[start of ROWS]

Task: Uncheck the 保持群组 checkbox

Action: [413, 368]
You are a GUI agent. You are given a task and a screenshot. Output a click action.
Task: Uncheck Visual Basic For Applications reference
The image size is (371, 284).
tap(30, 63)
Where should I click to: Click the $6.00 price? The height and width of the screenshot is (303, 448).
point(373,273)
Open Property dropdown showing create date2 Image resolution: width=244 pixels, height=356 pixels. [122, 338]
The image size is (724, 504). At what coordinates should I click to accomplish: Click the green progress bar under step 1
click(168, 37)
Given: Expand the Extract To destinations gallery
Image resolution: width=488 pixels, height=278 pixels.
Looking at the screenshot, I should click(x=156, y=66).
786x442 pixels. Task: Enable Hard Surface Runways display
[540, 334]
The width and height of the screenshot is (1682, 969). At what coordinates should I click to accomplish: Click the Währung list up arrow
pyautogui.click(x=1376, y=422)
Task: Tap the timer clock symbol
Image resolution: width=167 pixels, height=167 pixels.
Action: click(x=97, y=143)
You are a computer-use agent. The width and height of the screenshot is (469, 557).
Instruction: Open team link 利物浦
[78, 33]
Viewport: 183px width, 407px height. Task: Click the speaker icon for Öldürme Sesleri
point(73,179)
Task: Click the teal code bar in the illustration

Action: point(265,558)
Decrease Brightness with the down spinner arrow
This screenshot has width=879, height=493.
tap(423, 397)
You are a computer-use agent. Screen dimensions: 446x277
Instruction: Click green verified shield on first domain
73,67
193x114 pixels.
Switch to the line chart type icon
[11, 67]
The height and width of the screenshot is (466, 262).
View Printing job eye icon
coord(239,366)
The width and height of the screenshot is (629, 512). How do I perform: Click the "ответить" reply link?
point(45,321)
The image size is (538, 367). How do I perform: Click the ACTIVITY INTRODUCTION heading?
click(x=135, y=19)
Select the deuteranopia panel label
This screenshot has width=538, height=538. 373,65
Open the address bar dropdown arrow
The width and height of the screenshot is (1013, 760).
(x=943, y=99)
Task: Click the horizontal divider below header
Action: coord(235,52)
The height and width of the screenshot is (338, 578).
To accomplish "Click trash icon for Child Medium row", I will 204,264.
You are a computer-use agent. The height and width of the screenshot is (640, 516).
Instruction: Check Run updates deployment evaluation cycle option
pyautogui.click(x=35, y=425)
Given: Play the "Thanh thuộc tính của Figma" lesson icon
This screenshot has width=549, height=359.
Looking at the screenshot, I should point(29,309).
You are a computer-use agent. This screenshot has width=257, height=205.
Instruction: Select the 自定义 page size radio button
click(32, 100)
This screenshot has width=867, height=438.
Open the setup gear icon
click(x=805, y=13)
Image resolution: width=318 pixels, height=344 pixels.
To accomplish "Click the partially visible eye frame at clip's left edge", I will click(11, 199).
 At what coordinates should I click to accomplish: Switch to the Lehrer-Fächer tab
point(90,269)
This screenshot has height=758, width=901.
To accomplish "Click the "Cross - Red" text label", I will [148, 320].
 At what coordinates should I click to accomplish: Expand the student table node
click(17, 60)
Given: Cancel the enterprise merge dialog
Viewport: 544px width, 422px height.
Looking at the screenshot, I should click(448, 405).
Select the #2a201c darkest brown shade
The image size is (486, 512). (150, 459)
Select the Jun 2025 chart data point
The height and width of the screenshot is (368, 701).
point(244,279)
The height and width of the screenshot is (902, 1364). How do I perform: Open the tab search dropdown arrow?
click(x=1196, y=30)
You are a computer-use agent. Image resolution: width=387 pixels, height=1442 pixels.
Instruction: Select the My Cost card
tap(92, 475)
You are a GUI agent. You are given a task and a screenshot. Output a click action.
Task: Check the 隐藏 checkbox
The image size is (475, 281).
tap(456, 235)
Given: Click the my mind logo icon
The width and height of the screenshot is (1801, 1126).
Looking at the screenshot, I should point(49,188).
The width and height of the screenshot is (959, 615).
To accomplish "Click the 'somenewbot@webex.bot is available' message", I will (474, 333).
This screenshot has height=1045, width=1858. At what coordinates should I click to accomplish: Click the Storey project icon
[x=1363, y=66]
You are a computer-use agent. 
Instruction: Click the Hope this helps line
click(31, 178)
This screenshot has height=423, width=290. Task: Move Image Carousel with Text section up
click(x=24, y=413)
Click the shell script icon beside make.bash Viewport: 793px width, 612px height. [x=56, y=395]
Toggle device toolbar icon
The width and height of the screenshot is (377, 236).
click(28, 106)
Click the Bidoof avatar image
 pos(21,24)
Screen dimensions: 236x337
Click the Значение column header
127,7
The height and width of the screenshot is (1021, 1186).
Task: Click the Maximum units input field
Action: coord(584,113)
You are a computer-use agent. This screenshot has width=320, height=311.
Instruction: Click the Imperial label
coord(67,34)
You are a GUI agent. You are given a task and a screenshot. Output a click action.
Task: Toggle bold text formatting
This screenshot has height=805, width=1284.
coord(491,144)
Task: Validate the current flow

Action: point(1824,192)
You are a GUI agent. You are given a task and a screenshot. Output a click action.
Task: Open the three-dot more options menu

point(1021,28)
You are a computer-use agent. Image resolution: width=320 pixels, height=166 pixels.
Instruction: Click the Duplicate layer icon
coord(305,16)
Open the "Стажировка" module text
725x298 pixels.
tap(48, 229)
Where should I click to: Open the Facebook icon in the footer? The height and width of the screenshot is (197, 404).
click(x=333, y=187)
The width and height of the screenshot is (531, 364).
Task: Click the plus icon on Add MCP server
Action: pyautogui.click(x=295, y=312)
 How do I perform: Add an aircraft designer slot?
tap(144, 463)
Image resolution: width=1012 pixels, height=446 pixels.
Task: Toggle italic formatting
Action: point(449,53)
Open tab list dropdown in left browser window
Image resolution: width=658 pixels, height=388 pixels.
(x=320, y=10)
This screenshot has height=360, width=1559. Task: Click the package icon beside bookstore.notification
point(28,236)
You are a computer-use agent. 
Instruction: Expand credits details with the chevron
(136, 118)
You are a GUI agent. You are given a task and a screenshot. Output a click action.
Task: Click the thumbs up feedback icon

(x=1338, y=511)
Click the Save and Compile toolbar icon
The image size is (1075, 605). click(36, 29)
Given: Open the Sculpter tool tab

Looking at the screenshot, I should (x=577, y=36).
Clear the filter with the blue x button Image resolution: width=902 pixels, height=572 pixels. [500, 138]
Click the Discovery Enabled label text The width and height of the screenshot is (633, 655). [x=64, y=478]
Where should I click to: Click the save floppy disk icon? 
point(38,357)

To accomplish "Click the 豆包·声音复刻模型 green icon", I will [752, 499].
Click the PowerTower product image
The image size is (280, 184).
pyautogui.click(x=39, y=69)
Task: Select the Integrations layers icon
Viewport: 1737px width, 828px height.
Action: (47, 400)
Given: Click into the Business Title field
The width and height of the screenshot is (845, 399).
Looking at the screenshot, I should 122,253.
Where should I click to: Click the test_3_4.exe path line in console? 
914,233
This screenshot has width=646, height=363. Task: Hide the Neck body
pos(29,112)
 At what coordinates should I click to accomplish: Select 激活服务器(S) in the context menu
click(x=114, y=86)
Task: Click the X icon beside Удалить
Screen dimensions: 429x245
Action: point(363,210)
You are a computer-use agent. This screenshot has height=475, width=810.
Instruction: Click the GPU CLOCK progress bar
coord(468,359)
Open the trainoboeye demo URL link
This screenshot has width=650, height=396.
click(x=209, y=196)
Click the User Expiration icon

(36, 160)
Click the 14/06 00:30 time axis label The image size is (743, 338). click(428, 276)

[end of ROWS]

▶ [OBJECTIVE]:
Copy out the entries starting with the line that contains "How do I perform: Add" and going on through the line that contains "(x=320, y=10)", both included, character for character.

▶ [FULL RESPONSE]:
 How do I perform: Add an aircraft designer slot?
tap(144, 463)
Image resolution: width=1012 pixels, height=446 pixels.
Task: Toggle italic formatting
Action: point(449,53)
Open tab list dropdown in left browser window
Image resolution: width=658 pixels, height=388 pixels.
(x=320, y=10)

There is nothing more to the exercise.